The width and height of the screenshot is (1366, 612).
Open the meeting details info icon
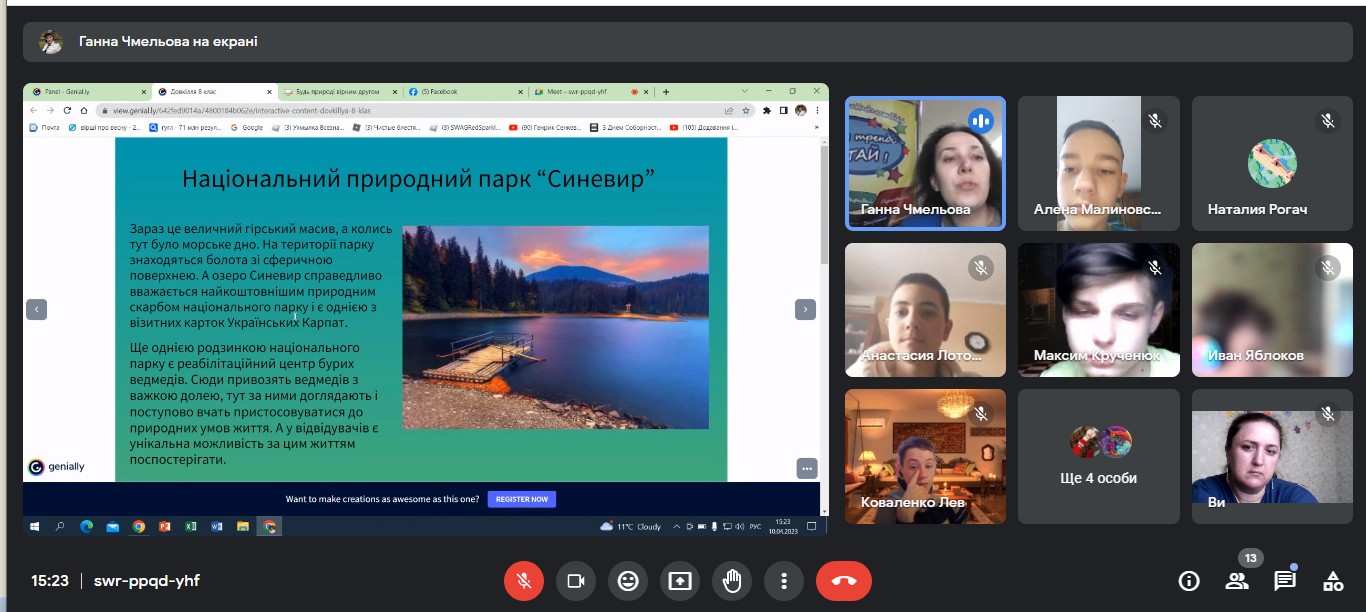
* * *
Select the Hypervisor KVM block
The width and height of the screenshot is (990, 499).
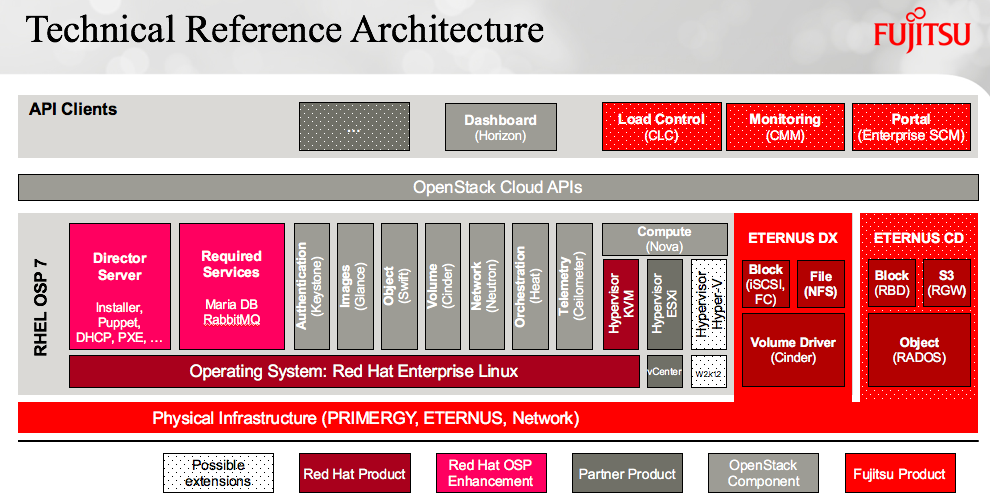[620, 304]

## WHAT THE TASK REQUIRES:
Everything above from the line with "The width and height of the screenshot is (1366, 612)." to the line with "Open the meeting details info icon", both included, must be repeated exactly, and nothing outside that range.

## EXERCISE SOLUTION:
The width and height of the screenshot is (1366, 612).
Open the meeting details info icon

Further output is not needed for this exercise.